Patient data came from the Pediatric Eczema Elective Registry (PEER), which consisted of children who were diagnosed with atopic dermatitis 9–11. Eligibility for the study included being between 2 and 17 years of age at enrollment and using pimecrolimus cream 1% for at least 6 weeks in the half year prior to enrollment. Every 6 months for up to 10 years, information regarding disease severity and medication use was obtained based on self-report. A subset of the cohort provided DNA samples, from which the KRT6A gene was sequenced. The study was approved by the University of Pennsylvania Institutional Review Board. All DNA samples were obtained after written informed consent was obtained, and all data were stripped of personal identifiers. Further, all methods were performed in accordance with the relevant guidelines and regulations. The set of KRT6A SNPs that we consider are based on the a priori decision to analyze variants with minor allele frequency of at least 5%.
The primary outcome of disease persistence (yes/no) was measured for each participant at every six-month survey. Subjects were deemed to not have persistent AD symptoms if they reported complete disease control in the previous 6 months and were no longer using prescription creams or ointments. Multiple measurements of the outcome of interest were available over time for each subject; the number of visits varied between 1 and 21. We used a Bayesian generalized linear mixed model (GLMM) to study the associations between SNPs of the KRT6A gene and AD persistence over time 12,13. We included random effects in the GLMM to account for correlations between measurements on the same individual and to allow subject-specific trends. The model was used to assess the persistence of AD over the follow-up time with larger odds ratio (OR) values suggestive of lower disease persistence when the variant is present. These models were fit for the entire sample (N = 740) and then stratified by race, White (N = 393) and Black (N = 326), using the brms package in R 12,14.
Specifically, for the full sample, the outcome for subject i at visit number j is modeled according to the following generalized linear mixed model with a logit link:
\(logit P\left({Y}_{ij}=1\right)= {\beta }_{0}+{b}_{0i}+{\beta }_{1}j+{b}_{1i}j+{\beta }_{2}\text{v}\text{a}\text{r}\text{i}\text{a}\text{n}\text{t}\) where \({\beta }_{0}, {\beta }_{1}, {and \beta }_{2},\) are the intercept and regression coefficients for the fixed effects of visit number, and the variant, respectively, and \({b}_{0i}\) and \({b}_{1i}\) are the random intercept and random slope for visit number, each of which is distributed as \(N\left(0,{\sigma }^{2}\right)\). For an adjusted analysis, we next fit a model that also includes the covariates age of onset, sex, and race. While age of onset and sex are not considered true confounders since they do not affect the genetic variation in individuals, we include these since they may explain some of the variability in the outcome. For the analyses stratified by race, we include age of onset and sex in the model.

◇ ◇ ◇

WHAT YOU WILL DO:
From the eczema study methods, list every covariate included in the adjusted analysis of the full sample. The material that follows has no connection to the eczema study methods.

MATERIAL PROVIDED:

◇ ◇ ◇

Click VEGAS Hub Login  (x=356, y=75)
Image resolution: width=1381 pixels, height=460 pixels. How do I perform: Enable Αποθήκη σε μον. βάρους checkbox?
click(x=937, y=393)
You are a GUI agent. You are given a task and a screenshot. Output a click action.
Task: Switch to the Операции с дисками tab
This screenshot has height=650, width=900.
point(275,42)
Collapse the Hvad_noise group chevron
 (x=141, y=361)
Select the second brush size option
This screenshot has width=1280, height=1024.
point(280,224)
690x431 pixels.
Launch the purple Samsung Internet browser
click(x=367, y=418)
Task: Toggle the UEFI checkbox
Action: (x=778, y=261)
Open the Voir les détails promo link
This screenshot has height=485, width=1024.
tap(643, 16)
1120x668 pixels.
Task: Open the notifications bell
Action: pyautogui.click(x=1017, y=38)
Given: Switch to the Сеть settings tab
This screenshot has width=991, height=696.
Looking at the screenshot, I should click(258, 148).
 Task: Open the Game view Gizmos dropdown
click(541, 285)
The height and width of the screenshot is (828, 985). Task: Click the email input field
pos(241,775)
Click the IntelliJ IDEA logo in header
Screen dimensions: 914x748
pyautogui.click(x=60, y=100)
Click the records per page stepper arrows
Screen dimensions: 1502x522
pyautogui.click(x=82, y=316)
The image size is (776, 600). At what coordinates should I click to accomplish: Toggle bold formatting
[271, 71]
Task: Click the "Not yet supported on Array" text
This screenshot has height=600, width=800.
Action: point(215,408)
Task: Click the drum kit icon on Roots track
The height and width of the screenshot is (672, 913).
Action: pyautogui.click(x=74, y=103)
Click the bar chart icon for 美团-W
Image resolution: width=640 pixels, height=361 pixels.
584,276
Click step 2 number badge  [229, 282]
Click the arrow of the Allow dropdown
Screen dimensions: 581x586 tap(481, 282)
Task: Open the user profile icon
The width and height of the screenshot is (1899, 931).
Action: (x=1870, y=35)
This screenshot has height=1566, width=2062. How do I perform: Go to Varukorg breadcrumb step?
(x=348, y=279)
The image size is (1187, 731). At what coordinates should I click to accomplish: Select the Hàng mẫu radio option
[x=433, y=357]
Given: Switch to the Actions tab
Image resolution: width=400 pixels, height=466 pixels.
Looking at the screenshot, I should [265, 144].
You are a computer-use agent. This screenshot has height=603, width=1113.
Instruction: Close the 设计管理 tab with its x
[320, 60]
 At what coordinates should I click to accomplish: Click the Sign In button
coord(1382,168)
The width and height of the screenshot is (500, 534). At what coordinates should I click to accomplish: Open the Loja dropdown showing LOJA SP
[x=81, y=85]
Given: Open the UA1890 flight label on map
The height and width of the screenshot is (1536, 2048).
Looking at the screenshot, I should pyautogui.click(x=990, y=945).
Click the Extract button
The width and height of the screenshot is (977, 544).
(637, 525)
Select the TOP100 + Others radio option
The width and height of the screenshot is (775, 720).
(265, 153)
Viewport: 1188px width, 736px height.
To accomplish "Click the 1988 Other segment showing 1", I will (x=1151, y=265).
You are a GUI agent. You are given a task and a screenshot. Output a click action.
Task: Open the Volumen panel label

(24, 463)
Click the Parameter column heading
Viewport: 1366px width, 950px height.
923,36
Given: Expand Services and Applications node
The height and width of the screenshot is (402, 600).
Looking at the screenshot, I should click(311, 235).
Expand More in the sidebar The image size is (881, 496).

◇ ◇ ◇

REPLY TO THE EXERCISE:
Age of onset, sex, and race.